Skin Trade, 2014.
Directed by Ekachai Uekrongtham.
Starring Dolph Lundgren, Tony Jaa, Ron Perlman, Peter Weller, Michael Jai White and Celina Jade.
SYNOPSIS:
After his family is killed by a Serbian gangster with international interests, NYC detective Nick goes to S.E. Asia and teams up with a Thai detective to get revenge and destroy the syndicates human trafficking network.
This long gestating passion project for Dolph Lundgren has finally come to fruition. Originally conceived around 7 years ago when Lundgren read a news story about human trafficking, he’s had a long road waiting for the right circumstances to get the film made. Initially the plot was to take place between New York and Eastern Europe, and at one point even Steven Seagal was tentatively rumoured as a co-star. However after working in Thailand on a film with Tony Jaa (the yet unreleased, A Man Will Rise) Lundgren decided his co-star of choice for Skin Trade should be Jaa, whilst the story shifted to South East Asia to accommodate that.

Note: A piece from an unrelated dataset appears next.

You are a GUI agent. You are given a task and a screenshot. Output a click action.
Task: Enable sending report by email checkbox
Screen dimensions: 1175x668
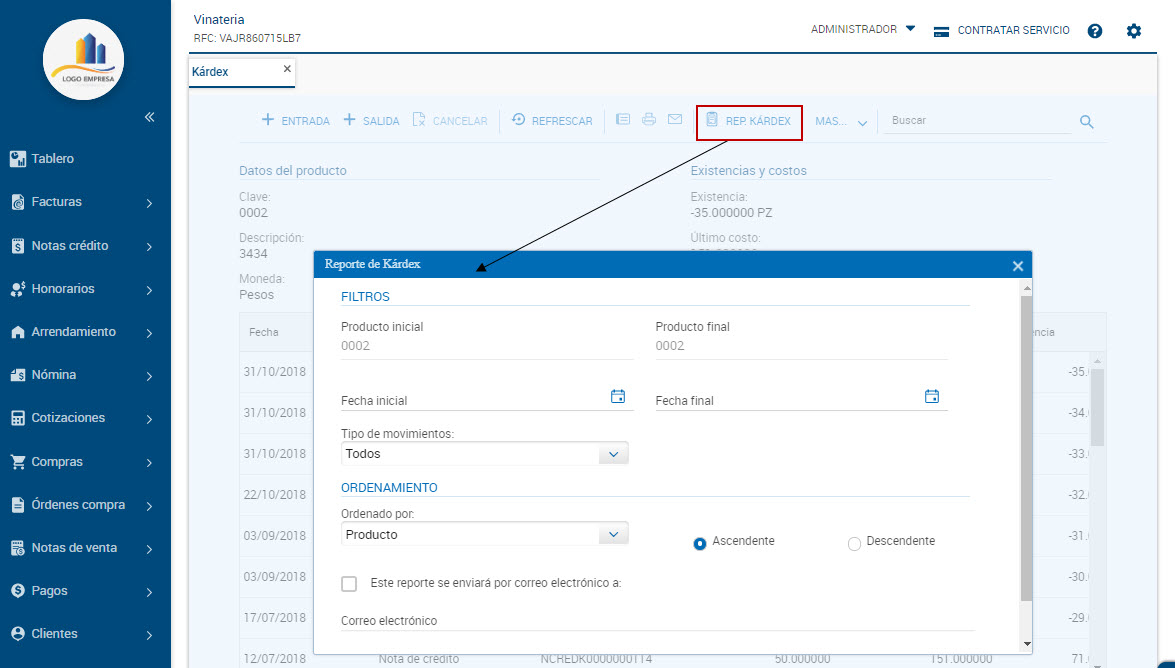tap(349, 584)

Aside from taking inspiration for a story to tell, Lundgren has taken an active role in trying to raise awareness over the sex trafficking industry, working with CAST (Coalition to abolish slavery and trafficking). The ultimate goal of Skin Trade is to deliver what action fans will expect from a Lundgren and Jaa team up, but also make the audience take a moment of consideration for the real life counterparts to the fictional victims of this film. The difficulty in striking such a balance is immense of course as this is by no means a thinking man’s sort of film.
Skin Trade sees Lundgren as Nick Cassidy, a New York cop on the trail of Vicktor Dragovic, a Serbian gangster and trafficking kingpin. After a raid, in which Cassidy kills one of Dragovic’s sons, Dragovic is released on a technicality. He immediately goes after Nick and his family, blowing up their home and killing Nick’s wife and seemingly his teenage daughter too. Dragovic flees to Thailand and Nick follows, looking for revenge. There he runs afoul of some double crossing and crosses paths with local cop Tony (Tony Jaa) before they inevitably team up to take down Dragovic. Okay, so we’ve seen this plot before countless times and it offers nothing new, but of course there are lots of fights and chases to be had.
On the action front Skin Trade delivers. Whilst it’s not as spectacular as you might hope given Jaa’s involvement, it has highlights. A few average shootouts and an okay chase sequence are eclipsed by the headline face offs. Firstly we have Lundgren against Jaa. First a brief skirmish to set the tone for the full on smack down to come shortly after, and it’s this fight which really delivers. It’s everything that Lundgren vs Jet Li should have been in The Expendables. Then we also have Tony Jaa against the often criminally overlooked, Michael Jai White. It’s another really good mano-a-mano. Okay it doesn’t particularly compare well to The Raid 2, or even for a more fair comparison, the fights in Ninja: Shadow of a Tear, but the two main fights are good.
The major problem in Skin Trade is the script. It’s pretty woeful to be honest, even for Lundgren standards. The dialogue is rote and the plot points and twists are all contrived. The logic between getting from points A to B to C etc just feel haphazard, as do the turnarounds with certain characters. Now of course when you see a cover with Lundgren, Jaa, Jai White, Peter Weller and Ron Perlman on the front you’re not going to look on the back and wonder “who wrote this I wonder?” It’s not going to be Shakespeare, but even by genre standards it’s below average.
The cast are mostly fine. Jaa phonetically reads his lines out, struggling with his English, but aside plays the part with some integrity. It’s one of his better performances. For Lundgren it’s a little too by the numbers and not the most interesting of roles he’s had of late. He’s solid enough and still looks the part for this sort of film as he hulks and towers over everyone else. Weller has only a few scenes which he thoroughly chews and spits out with aplomb. Perhaps most disappointing is how underused Perlman is, but of course budget and time obviously didn’t allow for much more. Perlman is such an interesting character actor though, that it’s a shame he wasn’t more engaged in this.
Skin Trade is efficiently made with a nice big screen worthy gloss thanks to the photography of Ben Knott (Daybreakers) and reasonable direction from Thai director Ekachai Uekrongtham (Beautiful Boxer). Though despite his arthouse background directs this with a disappointing degree of conventionality, and the editing reeks of studio involvement. This just falls to convention all too often, in what could have been something a little more fresh for this genre.
In all this delivers as a video premiere action film piece of Friday night entertainment. As a piece of important social and moral questioning? Not remotely. That said it will not stop Lundgren in his association with CAST, which is more important than any film he could make.